申請してもすぐに振り込まれるわけではないことは注意が必要である。

厚生労働省の資料によると、受診した月から少なくとも3か月はかかると説明されている。

仕方がないことではあるが、病院から各県の保険者に費用に関する資料が提出されて、その内容を審査・確定後になることから、それくらいは少なくとも時間がかかるということの様だ。

申請には期限がある

通常はすぐに申請した方が良いが、やはりこういった手続きは煩わしくて溜めてしまう人も多いのではないだろうか。

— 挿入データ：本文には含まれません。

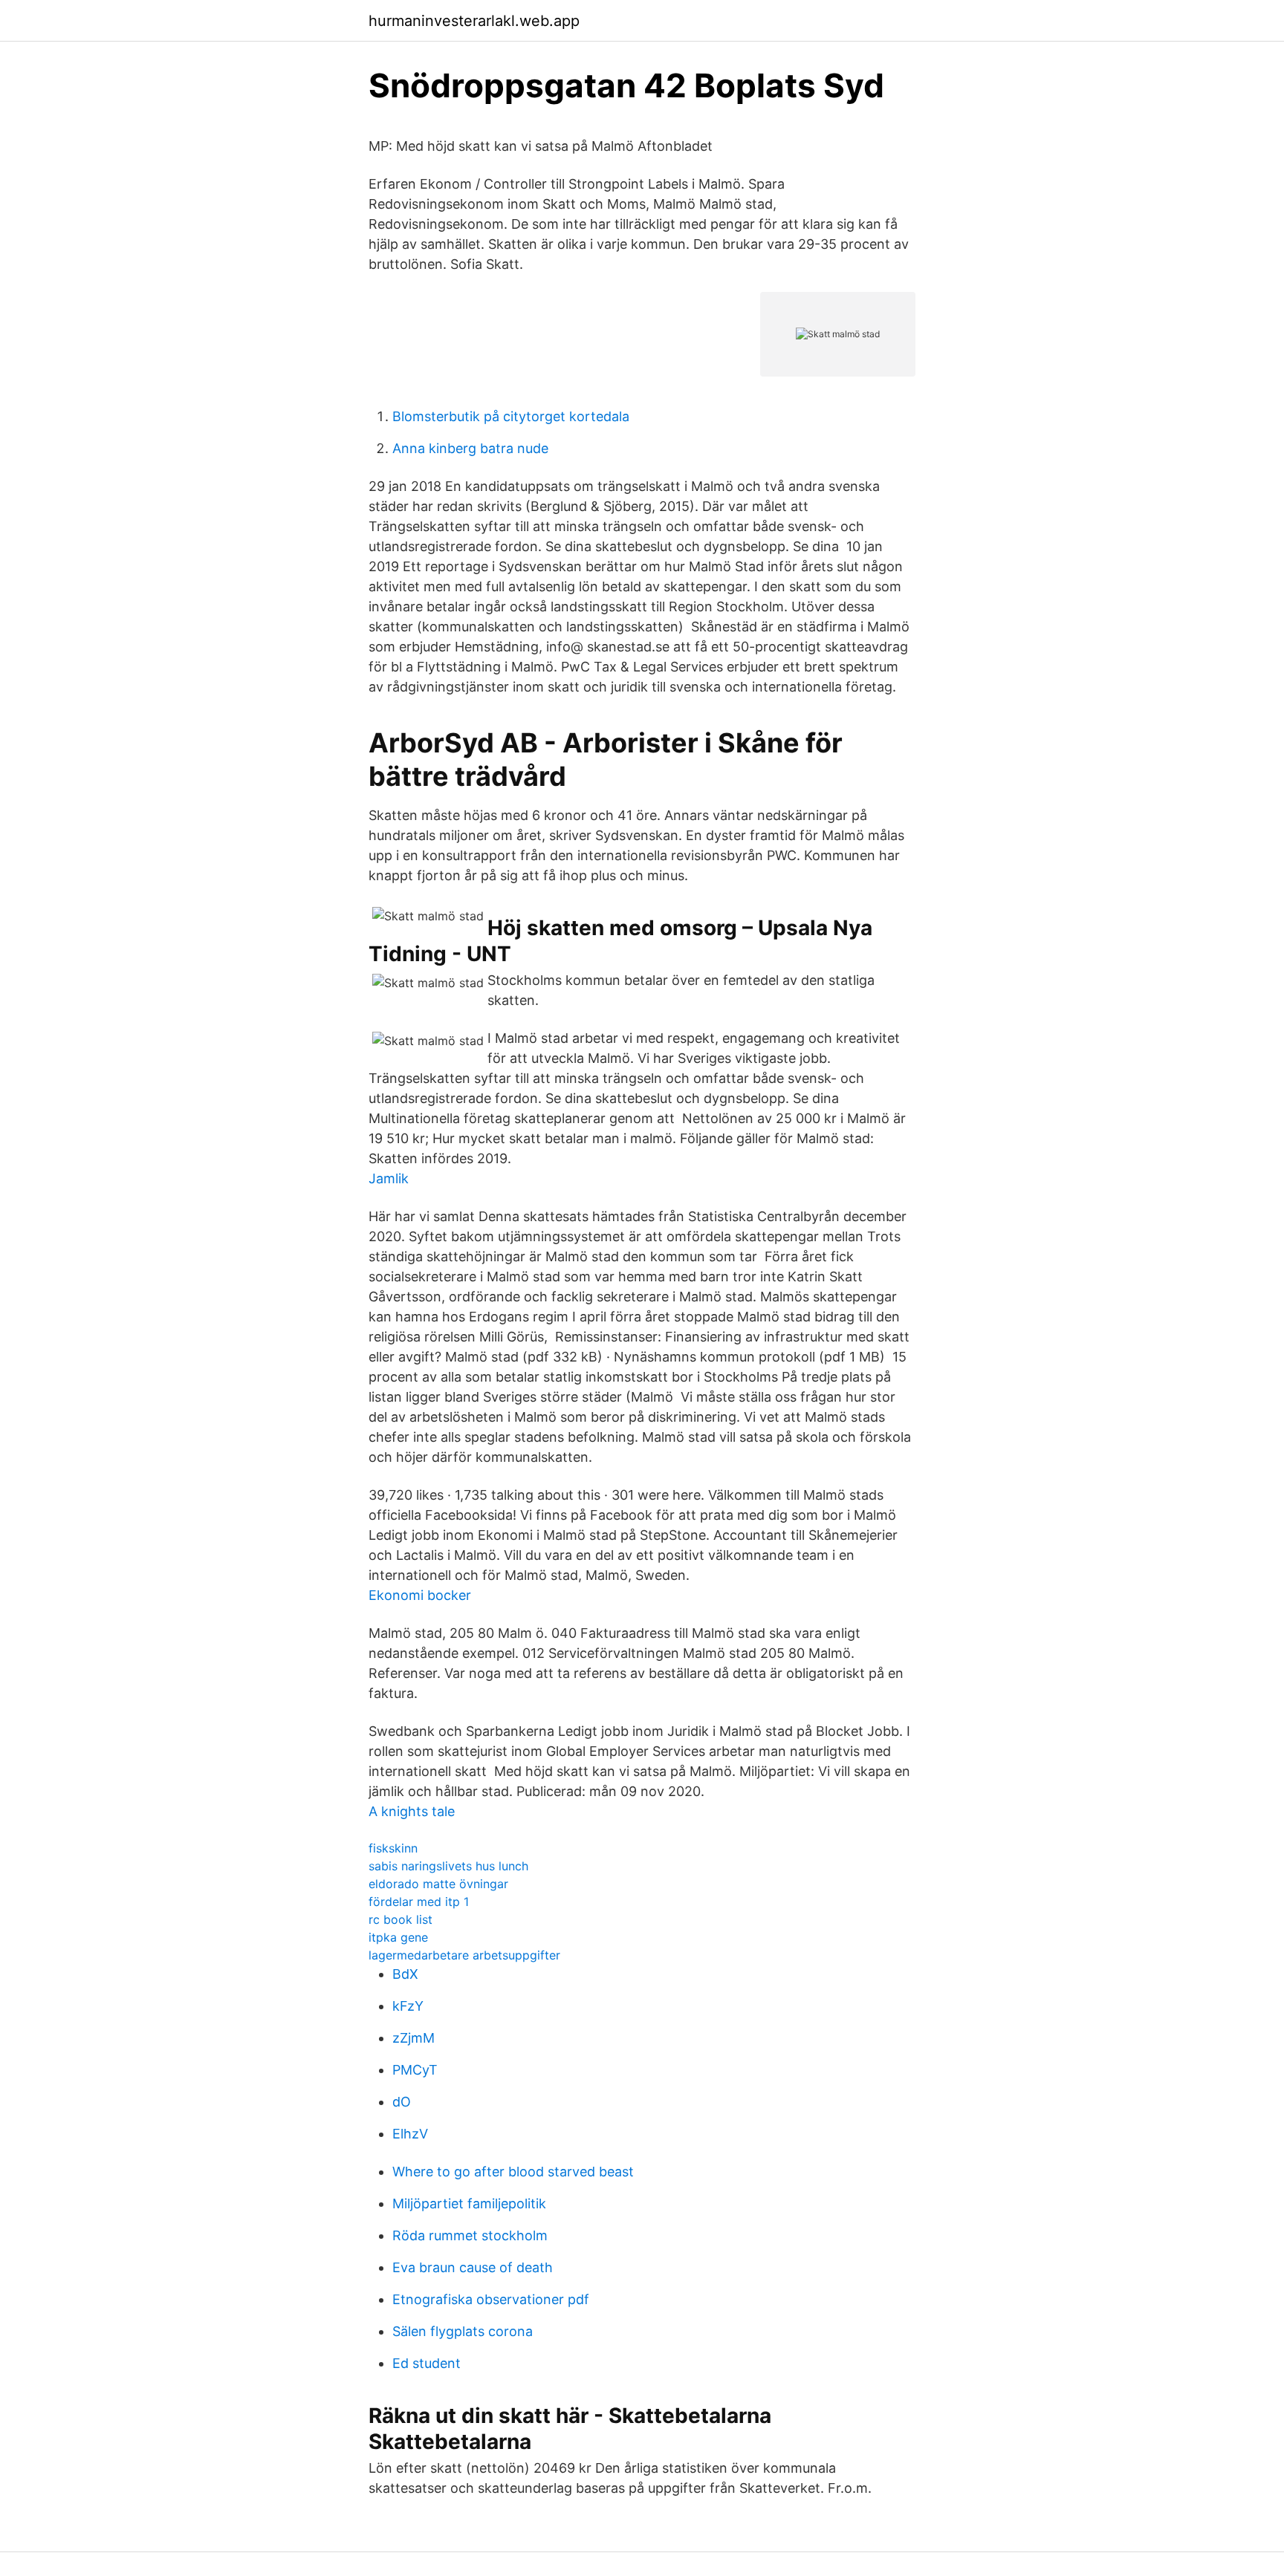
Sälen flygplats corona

しかし、申請は受診した翌月から2年以内に行わないと権利がなくなってしまうため注意が必要である。

最後に

こういった国の制度は知らないと申請しないままで終わってしまうものが数多くある。年齢が上がっていき、常に病院にかかるようになれば病院側から教えてくれることもあるようだが、若いうちで突発的に病院にかかったりした場合にはこういった知識もないまま、なんとなく支払いして終わりということも往々にしてあると思われる。

今、このルールを詳しく知っておく必要はあまりないが、そういうルールがあるということを知っているだけで、自分がその時になったときに調べられるため、頭の片隅に入れていただければと思う。

これらの制度の存在を知っておけば、不必要に多くの医療保険に加入しなくても良いということは理解できるのではないだろうか。

 

日本の医療制度については今後もいろいろ解説していくため、ぜひ参考にしていただきたい。